**REQUIREMENT:** In the data below, one line contains "Select the HDMI 2.1 ports row label" and a later one contains "Screen dimensions: 1136x881". Print both, with every line between them, exactly and alone.

** Opening MATERIAL SHOWN block **

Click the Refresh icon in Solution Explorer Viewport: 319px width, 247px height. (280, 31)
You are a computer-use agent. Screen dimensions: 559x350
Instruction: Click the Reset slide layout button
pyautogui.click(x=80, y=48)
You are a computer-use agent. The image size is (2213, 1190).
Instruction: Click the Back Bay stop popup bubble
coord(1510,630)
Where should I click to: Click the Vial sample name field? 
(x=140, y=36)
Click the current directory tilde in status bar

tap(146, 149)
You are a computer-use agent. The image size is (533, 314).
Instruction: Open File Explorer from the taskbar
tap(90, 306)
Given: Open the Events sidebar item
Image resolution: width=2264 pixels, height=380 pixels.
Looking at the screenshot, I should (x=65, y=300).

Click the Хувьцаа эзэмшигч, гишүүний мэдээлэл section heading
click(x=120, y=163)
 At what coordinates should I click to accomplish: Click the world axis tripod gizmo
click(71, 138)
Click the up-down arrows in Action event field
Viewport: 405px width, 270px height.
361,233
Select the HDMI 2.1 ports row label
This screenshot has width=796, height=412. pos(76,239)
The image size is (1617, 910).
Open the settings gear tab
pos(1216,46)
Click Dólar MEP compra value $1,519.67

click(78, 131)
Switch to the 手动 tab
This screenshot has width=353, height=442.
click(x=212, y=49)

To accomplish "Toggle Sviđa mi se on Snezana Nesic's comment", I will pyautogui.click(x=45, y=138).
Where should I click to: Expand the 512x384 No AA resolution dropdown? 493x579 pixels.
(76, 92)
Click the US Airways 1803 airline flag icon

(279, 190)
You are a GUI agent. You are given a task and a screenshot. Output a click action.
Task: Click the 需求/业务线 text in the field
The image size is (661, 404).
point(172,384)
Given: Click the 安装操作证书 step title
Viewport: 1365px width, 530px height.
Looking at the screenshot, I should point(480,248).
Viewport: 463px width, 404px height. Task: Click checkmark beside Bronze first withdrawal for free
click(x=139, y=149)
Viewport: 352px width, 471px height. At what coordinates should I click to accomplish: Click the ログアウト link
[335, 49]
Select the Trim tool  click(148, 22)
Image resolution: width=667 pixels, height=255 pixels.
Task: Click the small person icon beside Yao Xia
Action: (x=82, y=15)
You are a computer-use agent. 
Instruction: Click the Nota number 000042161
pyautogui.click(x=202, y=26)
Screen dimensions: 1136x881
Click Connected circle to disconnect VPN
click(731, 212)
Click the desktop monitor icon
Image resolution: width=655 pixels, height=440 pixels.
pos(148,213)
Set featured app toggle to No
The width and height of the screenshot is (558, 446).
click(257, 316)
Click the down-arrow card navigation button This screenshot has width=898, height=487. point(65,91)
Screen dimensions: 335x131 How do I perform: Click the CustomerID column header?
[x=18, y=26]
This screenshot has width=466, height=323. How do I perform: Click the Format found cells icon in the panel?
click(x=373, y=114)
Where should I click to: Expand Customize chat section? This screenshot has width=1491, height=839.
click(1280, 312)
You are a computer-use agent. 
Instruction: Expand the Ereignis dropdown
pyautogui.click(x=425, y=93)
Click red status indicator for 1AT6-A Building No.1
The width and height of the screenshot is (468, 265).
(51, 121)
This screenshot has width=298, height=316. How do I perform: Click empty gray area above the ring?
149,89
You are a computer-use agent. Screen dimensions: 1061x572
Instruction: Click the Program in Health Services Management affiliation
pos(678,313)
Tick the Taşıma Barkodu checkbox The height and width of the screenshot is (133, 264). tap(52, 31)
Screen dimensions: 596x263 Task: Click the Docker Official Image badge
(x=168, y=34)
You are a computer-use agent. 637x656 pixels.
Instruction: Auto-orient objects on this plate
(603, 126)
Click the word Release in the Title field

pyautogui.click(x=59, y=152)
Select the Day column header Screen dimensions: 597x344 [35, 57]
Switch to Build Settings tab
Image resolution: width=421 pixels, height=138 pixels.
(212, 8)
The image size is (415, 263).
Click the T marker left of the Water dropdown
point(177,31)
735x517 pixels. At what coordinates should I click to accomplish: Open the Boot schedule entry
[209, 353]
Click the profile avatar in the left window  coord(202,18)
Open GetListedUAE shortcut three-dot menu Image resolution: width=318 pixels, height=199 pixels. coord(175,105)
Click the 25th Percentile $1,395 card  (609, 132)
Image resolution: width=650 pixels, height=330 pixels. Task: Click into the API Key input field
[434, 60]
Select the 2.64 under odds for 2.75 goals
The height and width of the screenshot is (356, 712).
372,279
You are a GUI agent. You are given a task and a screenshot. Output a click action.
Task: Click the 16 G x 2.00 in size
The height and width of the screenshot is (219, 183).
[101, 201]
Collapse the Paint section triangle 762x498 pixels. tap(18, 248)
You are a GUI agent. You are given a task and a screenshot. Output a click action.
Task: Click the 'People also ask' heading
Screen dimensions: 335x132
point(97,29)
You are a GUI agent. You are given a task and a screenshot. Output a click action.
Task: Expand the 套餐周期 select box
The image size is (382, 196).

** Closing MATERIAL SHOWN block **

**THE ANSWER:**
Select the HDMI 2.1 ports row label
This screenshot has width=796, height=412. pos(76,239)
The image size is (1617, 910).
Open the settings gear tab
pos(1216,46)
Click Dólar MEP compra value $1,519.67

click(78, 131)
Switch to the 手动 tab
This screenshot has width=353, height=442.
click(x=212, y=49)

To accomplish "Toggle Sviđa mi se on Snezana Nesic's comment", I will pyautogui.click(x=45, y=138).
Where should I click to: Expand the 512x384 No AA resolution dropdown? 493x579 pixels.
(76, 92)
Click the US Airways 1803 airline flag icon

(279, 190)
You are a GUI agent. You are given a task and a screenshot. Output a click action.
Task: Click the 需求/业务线 text in the field
The image size is (661, 404).
point(172,384)
Given: Click the 安装操作证书 step title
Viewport: 1365px width, 530px height.
Looking at the screenshot, I should point(480,248).
Viewport: 463px width, 404px height. Task: Click checkmark beside Bronze first withdrawal for free
click(x=139, y=149)
Viewport: 352px width, 471px height. At what coordinates should I click to accomplish: Click the ログアウト link
[335, 49]
Select the Trim tool  click(148, 22)
Image resolution: width=667 pixels, height=255 pixels.
Task: Click the small person icon beside Yao Xia
Action: (x=82, y=15)
You are a computer-use agent. 
Instruction: Click the Nota number 000042161
pyautogui.click(x=202, y=26)
Screen dimensions: 1136x881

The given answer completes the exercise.